Benchmark Geekbench: il MacBook Neo sotto esame
Dalla presentazione del MacBook Neo, molti si sono chiesti se Apple avesse davvero trovato una formula innovativa per un laptop economico o se si trattasse semplicemente di un dispositivo più vicino a un tablet che a un vero computer.
I primi benchmark pubblicati su Geekbench sembrano chiarire la situazione. Il portatile utilizza infatti il chip A18 Pro, lo stesso processore a sei core impiegato negli iPhone di fascia alta più recenti. Tuttavia, Apple ha scelto di disattivare un core della GPU rispetto alla versione utilizzata sugli smartphone.
Il risultato è un sistema molto reattivo nelle operazioni leggere, ma meno adatto alle attività grafiche più impegnative. Nei test, il MacBook Neo ha ottenuto 3461 punti in single-core e 8668 punti in multi-core, valori che definiscono chiaramente il posizionamento del dispositivo.
Prestazioni quotidiane convincenti, ma limiti grafici evidenti
Guardando ai numeri, il MacBook Neo supera nettamente il MacBook Air M1 del 2020 nelle prestazioni single-core, che si fermava a circa 2346 punti. Questo significa che operazioni come navigazione web, utilizzo di documenti, gestione delle email o social network risultano particolarmente fluide.
Quando invece vengono utilizzati tutti i core del processore, il quadro cambia: con 8668 punti in multi-core, il Neo rimane molto vicino al risultato dell’Air M1, che raggiungeva circa 8342 punti. Questo dimostra che la potenza complessiva è sufficiente, ma non rappresenta un salto generazionale significativo.
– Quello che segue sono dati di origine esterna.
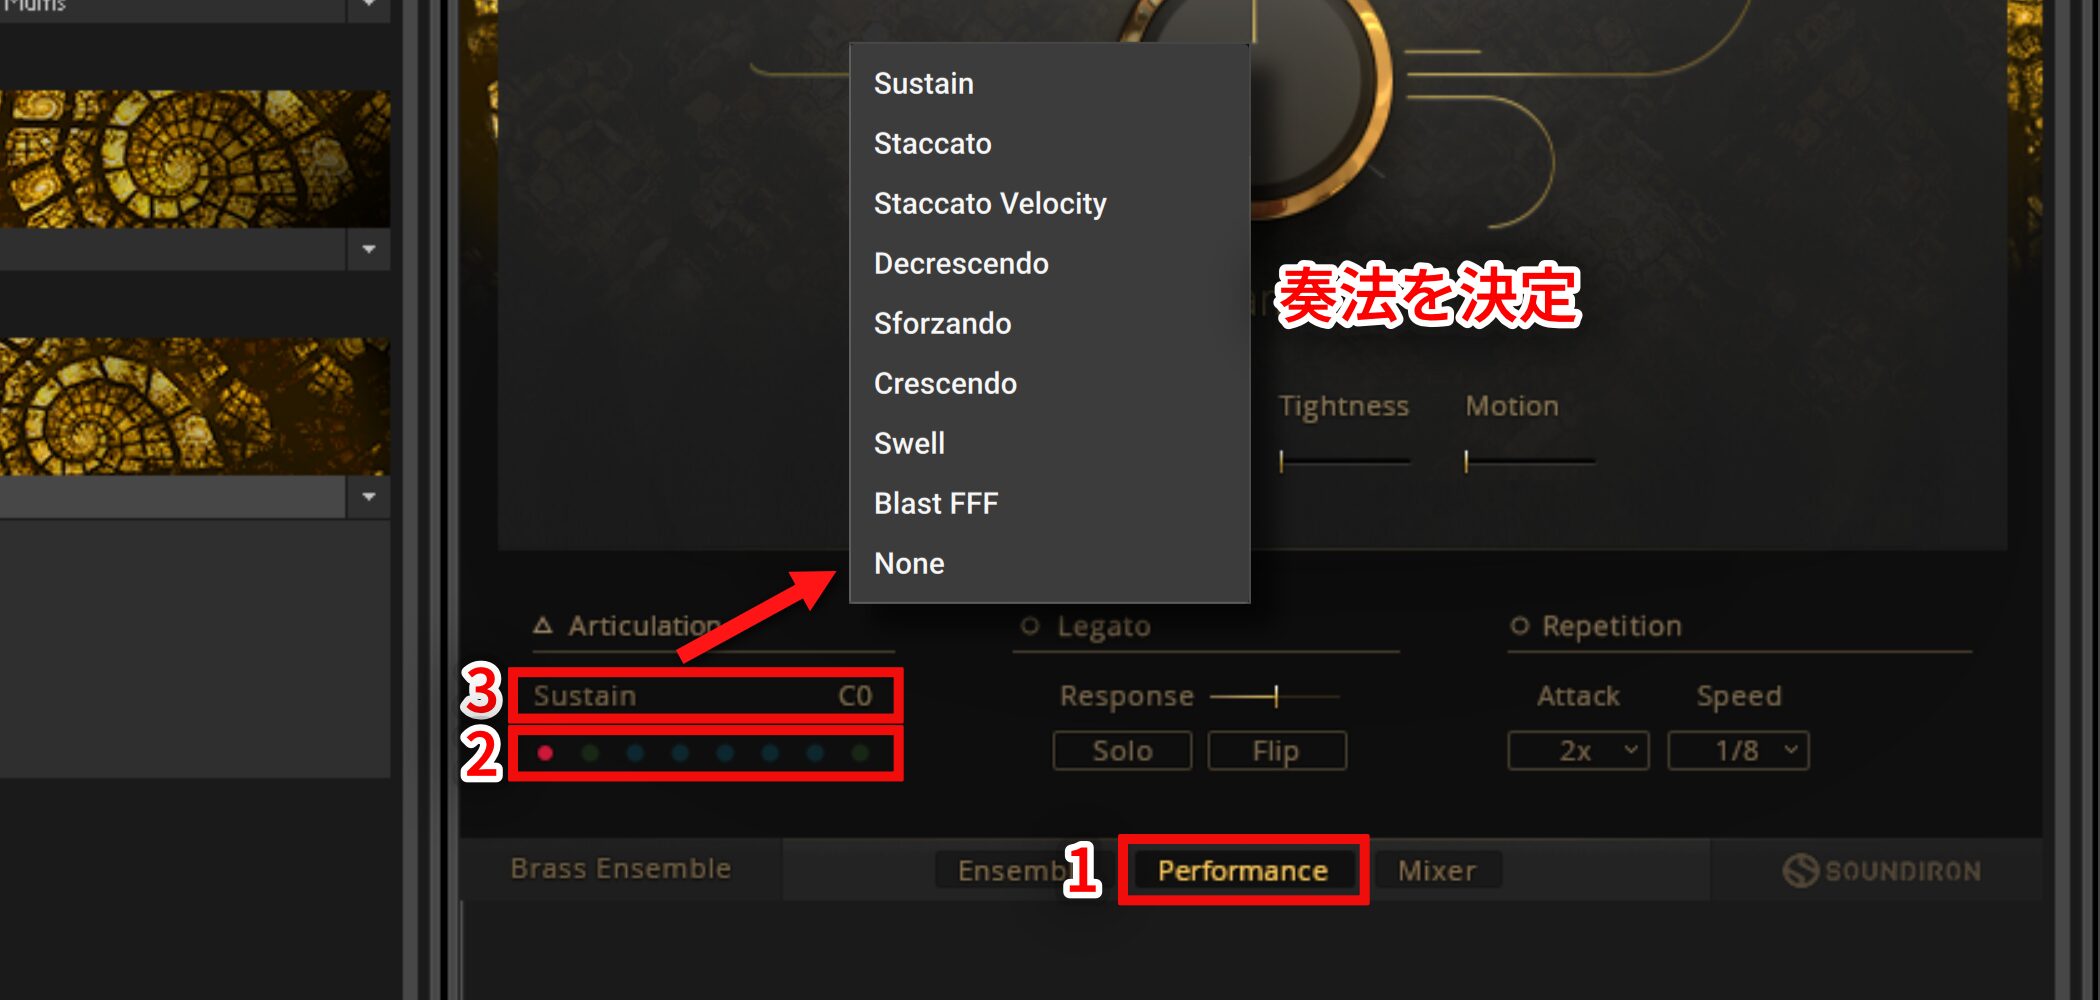Open the Attack 2x dropdown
Il limite più evidente emerge nelle prestazioni grafiche. Nel test Metal, che misura la potenza della GPU, il MacBook Neo totalizza 31.286 punti, un valore persino inferiore ai 33.148 punti del MacBook Air M1. In altre parole, questo laptop non è pensato per editing video avanzato o lavori grafici complessi.
Un Mac pensato per ufficio e cloud
Se si confronta il Neo con un MacBook Air M4, la distanza diventa evidente. Il modello più recente della serie Air supera i 14.000 punti in multi-core e raggiunge 54.630 punti nel test grafico, posizionandosi su un livello completamente diverso.
Il MacBook Neo non nasce quindi per competere con i portatili più potenti della gamma Apple. Il suo ruolo è piuttosto quello di offrire un Mac accessibile per attività leggere: navigazione, lavoro d’ufficio, streaming e applicazioni basate sul cloud.
Apple stessa ha sottolineato che il chip A18 Pro utilizzato nel Neo sarebbe fino al 50% più veloce nelle attività quotidiane rispetto a un PC equipaggiato con Intel Core Ultra 5. Un confronto mirato che evidenzia il posizionamento del dispositivo: un Mac pensato per sfidare Chromebook e laptop Windows entry-level, non per sostituire i modelli professionali della casa di Cupertino.